(Records from a data source)
⟨
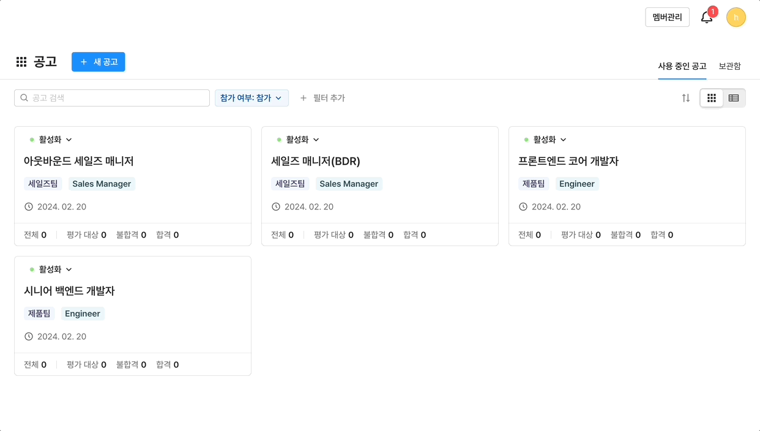Screen dimensions: 760x431
Task: Switch to list table view
Action: click(734, 98)
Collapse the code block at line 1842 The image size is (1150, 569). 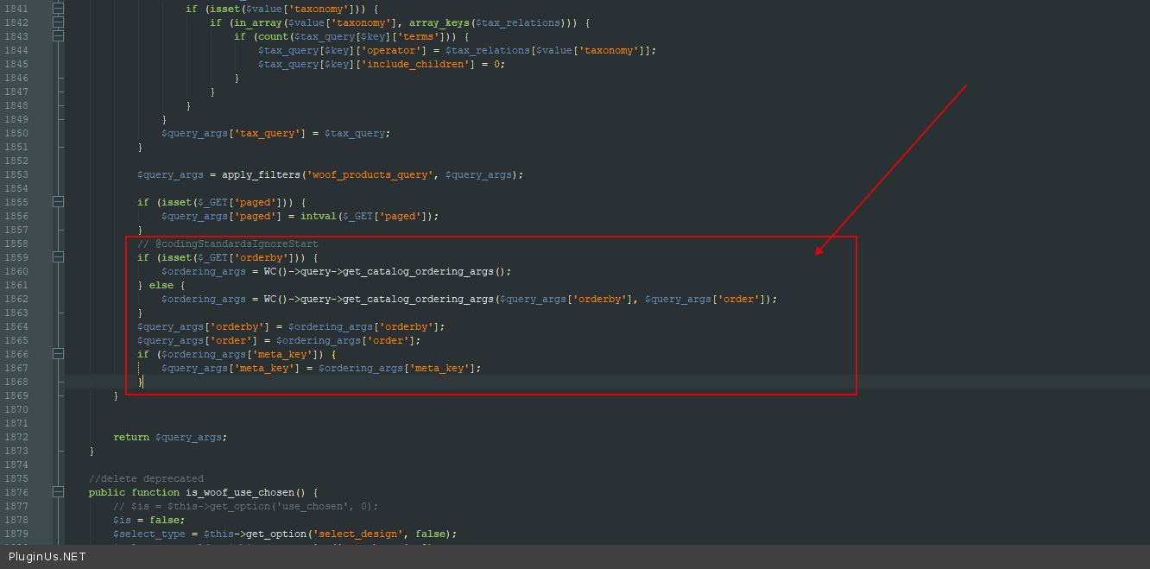pos(58,22)
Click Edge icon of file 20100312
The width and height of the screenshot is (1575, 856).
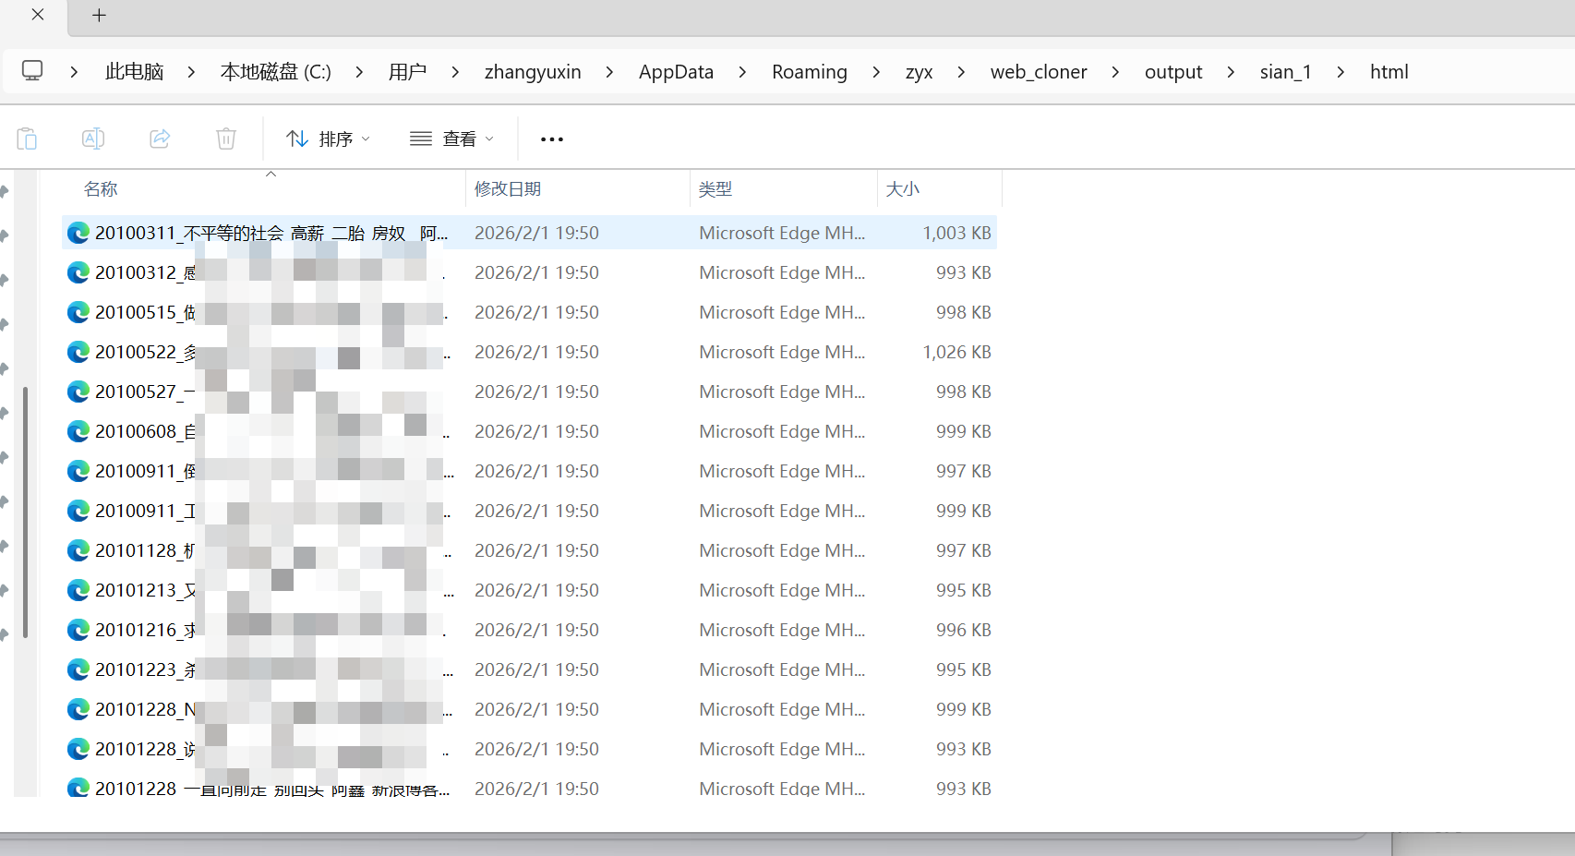[x=78, y=272]
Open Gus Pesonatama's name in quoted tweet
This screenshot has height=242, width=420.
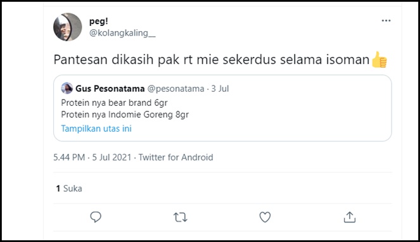(x=110, y=89)
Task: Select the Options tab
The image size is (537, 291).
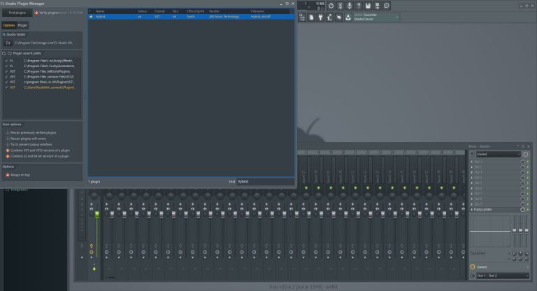Action: 8,25
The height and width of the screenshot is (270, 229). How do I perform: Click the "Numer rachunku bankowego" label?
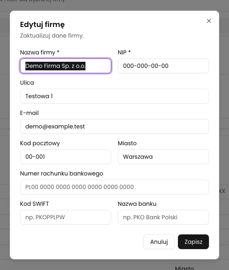click(x=62, y=173)
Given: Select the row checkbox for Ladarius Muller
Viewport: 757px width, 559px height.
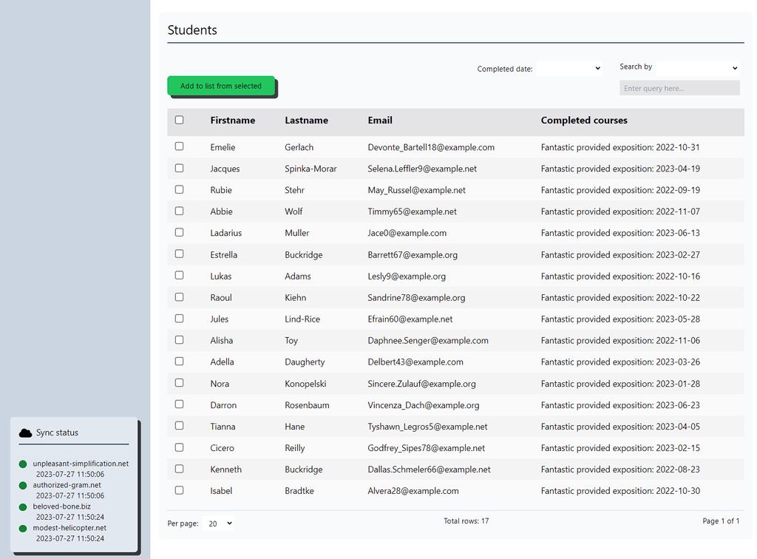Looking at the screenshot, I should click(x=179, y=232).
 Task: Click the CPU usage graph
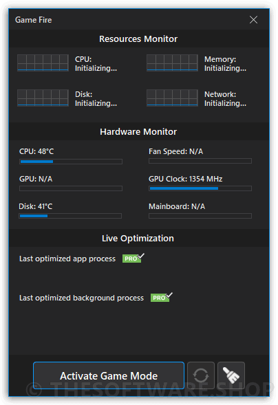43,63
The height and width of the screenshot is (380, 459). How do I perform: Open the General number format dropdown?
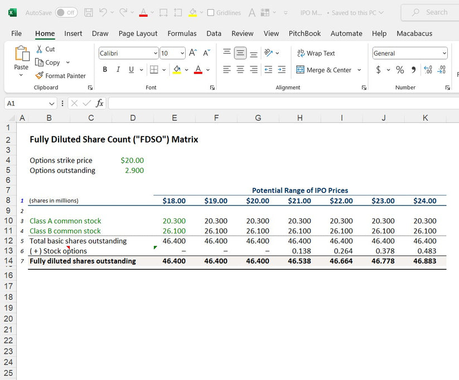[x=445, y=52]
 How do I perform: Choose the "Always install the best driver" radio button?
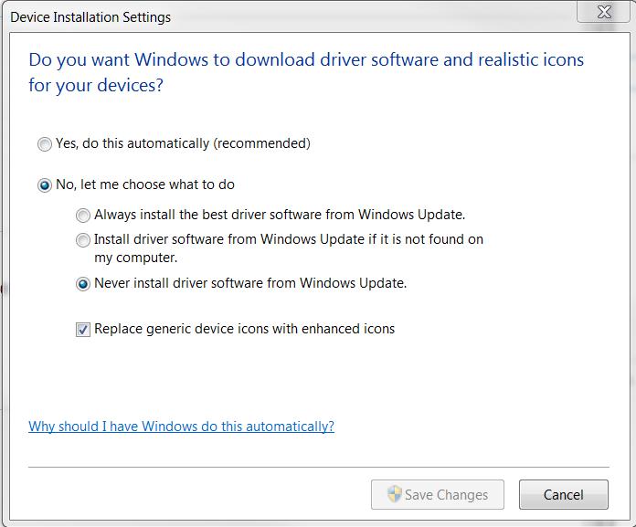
⟩
- YOUR OBJECTIVE
Report the number of lines in the records that include the string "Select", and write no other words.

- OUTPUT FOR THIS TASK
2